- Exercise requirements
Find the line containing "Open the Gotchas section" in the records below. Copy exactly that line and each one after it, ending at the line containing "Given: Click the move icon in アクション header", and nothing more.

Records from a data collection
##########
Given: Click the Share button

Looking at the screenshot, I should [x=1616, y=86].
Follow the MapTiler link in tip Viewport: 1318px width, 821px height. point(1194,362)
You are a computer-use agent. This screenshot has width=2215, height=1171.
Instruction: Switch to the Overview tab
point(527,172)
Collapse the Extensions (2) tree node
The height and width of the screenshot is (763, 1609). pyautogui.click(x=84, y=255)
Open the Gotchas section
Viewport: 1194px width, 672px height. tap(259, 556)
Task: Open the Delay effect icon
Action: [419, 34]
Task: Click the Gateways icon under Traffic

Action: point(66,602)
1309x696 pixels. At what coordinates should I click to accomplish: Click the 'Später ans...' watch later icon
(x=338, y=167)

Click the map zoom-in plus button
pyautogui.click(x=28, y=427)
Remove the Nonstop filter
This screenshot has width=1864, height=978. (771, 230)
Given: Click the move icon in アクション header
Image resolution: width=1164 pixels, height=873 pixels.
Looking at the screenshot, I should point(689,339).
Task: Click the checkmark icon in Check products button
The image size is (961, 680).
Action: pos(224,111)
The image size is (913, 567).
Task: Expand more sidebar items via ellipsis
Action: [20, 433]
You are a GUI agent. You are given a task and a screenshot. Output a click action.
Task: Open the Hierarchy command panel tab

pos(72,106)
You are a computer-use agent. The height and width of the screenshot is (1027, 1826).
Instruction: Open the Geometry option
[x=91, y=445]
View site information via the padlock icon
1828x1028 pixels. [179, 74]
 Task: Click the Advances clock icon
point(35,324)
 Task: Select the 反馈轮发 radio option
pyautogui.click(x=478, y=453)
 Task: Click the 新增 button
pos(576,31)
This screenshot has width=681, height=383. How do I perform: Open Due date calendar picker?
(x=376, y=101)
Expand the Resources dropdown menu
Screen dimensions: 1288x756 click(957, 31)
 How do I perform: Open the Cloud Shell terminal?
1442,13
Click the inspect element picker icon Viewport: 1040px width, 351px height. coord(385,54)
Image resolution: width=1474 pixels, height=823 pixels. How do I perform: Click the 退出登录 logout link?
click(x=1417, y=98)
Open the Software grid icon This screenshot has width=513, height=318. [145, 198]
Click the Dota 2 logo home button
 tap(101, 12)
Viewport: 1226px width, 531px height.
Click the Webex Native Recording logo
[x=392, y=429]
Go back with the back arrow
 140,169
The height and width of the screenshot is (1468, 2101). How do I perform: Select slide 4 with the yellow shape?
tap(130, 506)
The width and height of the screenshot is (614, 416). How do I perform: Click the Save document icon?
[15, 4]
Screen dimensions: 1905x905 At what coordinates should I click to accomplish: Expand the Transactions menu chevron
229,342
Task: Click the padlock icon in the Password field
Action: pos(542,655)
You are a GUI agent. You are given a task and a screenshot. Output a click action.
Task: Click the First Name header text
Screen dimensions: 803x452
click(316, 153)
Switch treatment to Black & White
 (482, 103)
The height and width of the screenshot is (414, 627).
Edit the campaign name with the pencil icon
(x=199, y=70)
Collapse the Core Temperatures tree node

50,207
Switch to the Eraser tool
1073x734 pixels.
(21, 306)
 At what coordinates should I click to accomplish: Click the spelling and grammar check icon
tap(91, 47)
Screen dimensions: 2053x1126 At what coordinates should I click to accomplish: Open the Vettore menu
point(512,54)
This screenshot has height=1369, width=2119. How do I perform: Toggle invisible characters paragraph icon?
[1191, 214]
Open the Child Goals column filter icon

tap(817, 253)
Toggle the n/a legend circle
##########
- Result
Open the Gotchas section
Viewport: 1194px width, 672px height. tap(259, 556)
Task: Open the Delay effect icon
Action: [419, 34]
Task: Click the Gateways icon under Traffic

Action: point(66,602)
1309x696 pixels. At what coordinates should I click to accomplish: Click the 'Später ans...' watch later icon
(x=338, y=167)

Click the map zoom-in plus button
pyautogui.click(x=28, y=427)
Remove the Nonstop filter
This screenshot has width=1864, height=978. (771, 230)
Given: Click the move icon in アクション header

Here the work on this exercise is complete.